(Collected data entries)
Start of Block

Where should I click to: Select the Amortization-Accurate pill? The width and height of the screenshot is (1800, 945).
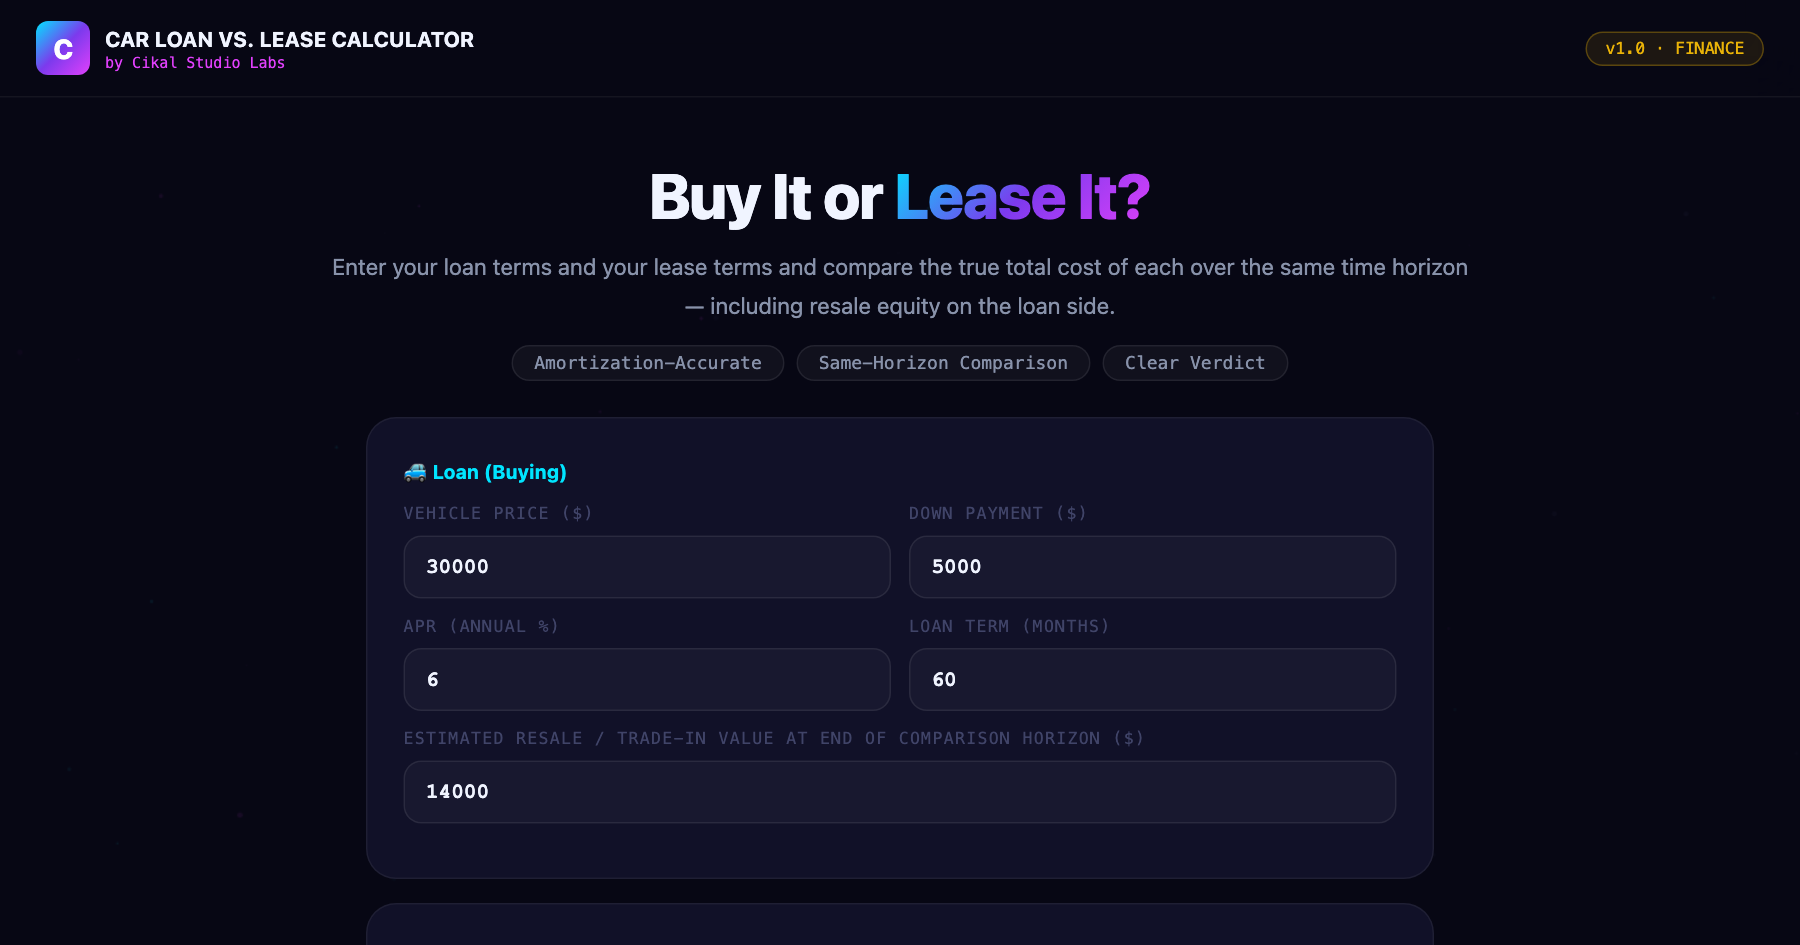(648, 363)
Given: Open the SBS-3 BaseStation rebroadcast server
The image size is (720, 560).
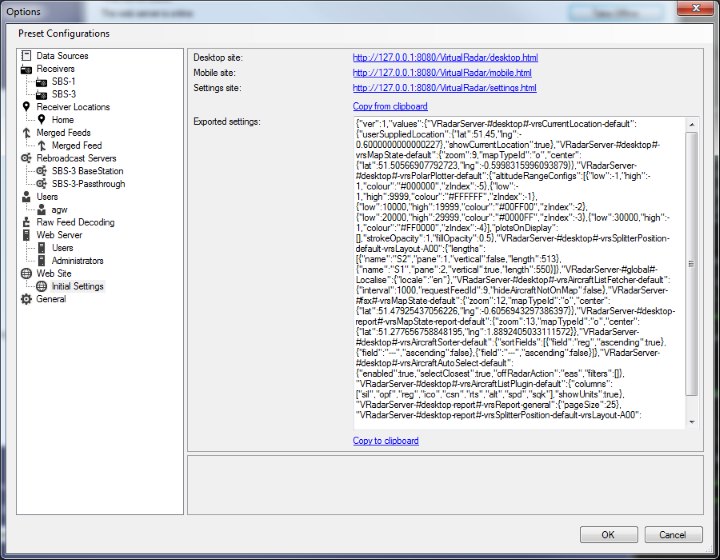Looking at the screenshot, I should click(x=85, y=171).
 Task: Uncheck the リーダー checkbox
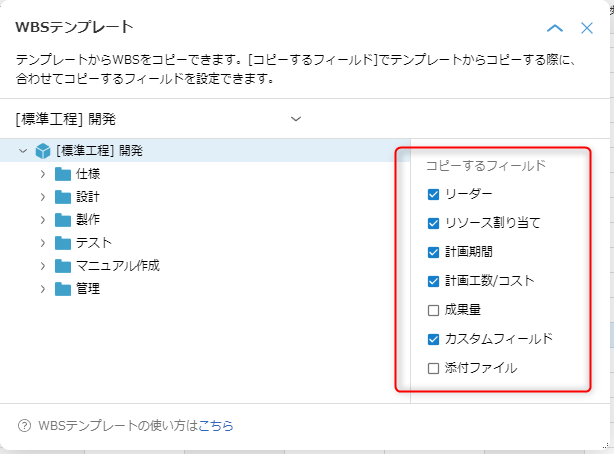click(x=433, y=194)
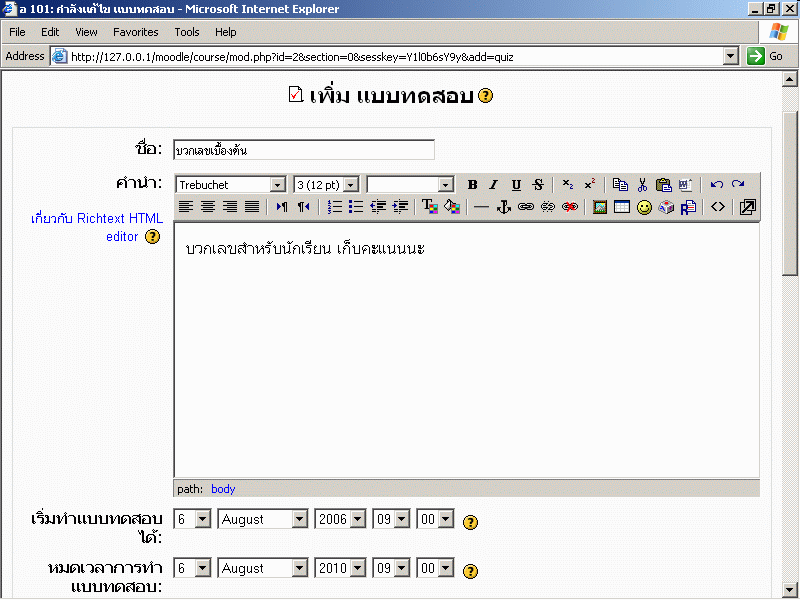The height and width of the screenshot is (600, 800).
Task: Create a numbered ordered list
Action: tap(335, 207)
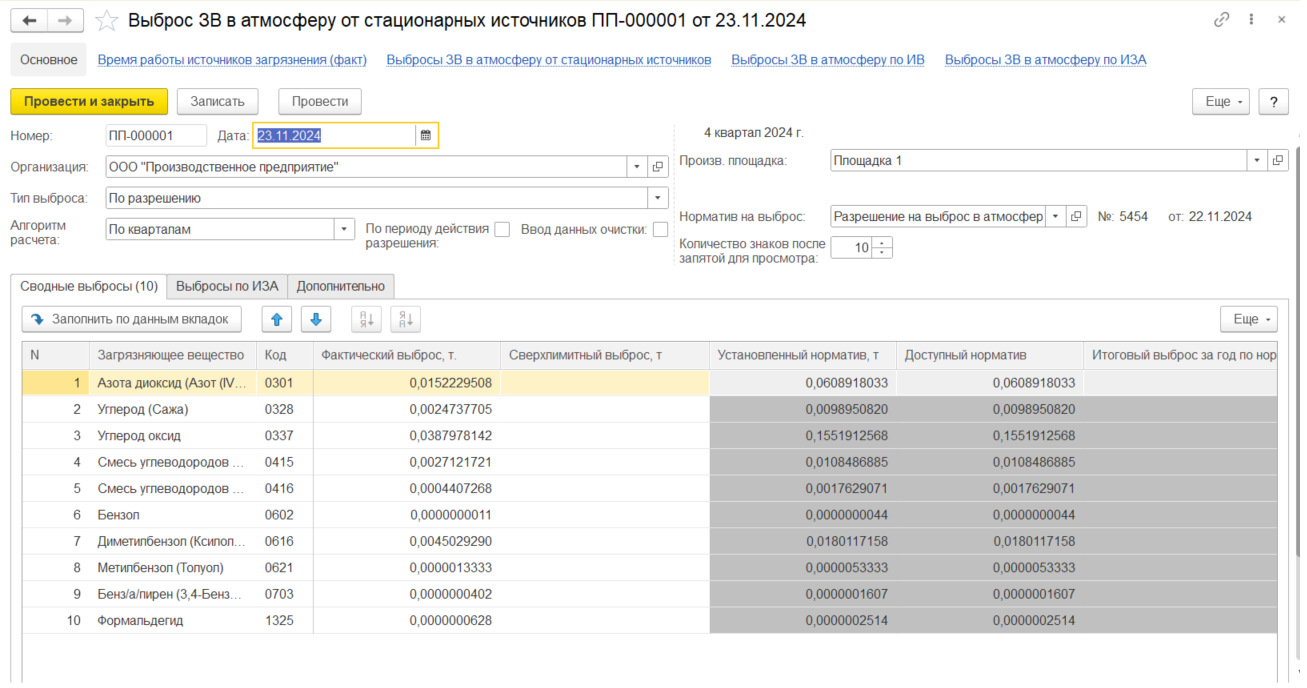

End of Block

What this task involves:
Write out the data in full and exactly as given, though without the images.

Finished task:
Where should I click to: Select the Amortization-Accurate pill? The width and height of the screenshot is (1800, 945).
(648, 363)
Given: Open the SBS-3 BaseStation rebroadcast server
The image size is (720, 560).
Looking at the screenshot, I should click(x=85, y=171).
 Task: Uncheck the リーダー checkbox
click(x=433, y=194)
The height and width of the screenshot is (600, 800).
Task: Create a numbered ordered list
Action: tap(335, 207)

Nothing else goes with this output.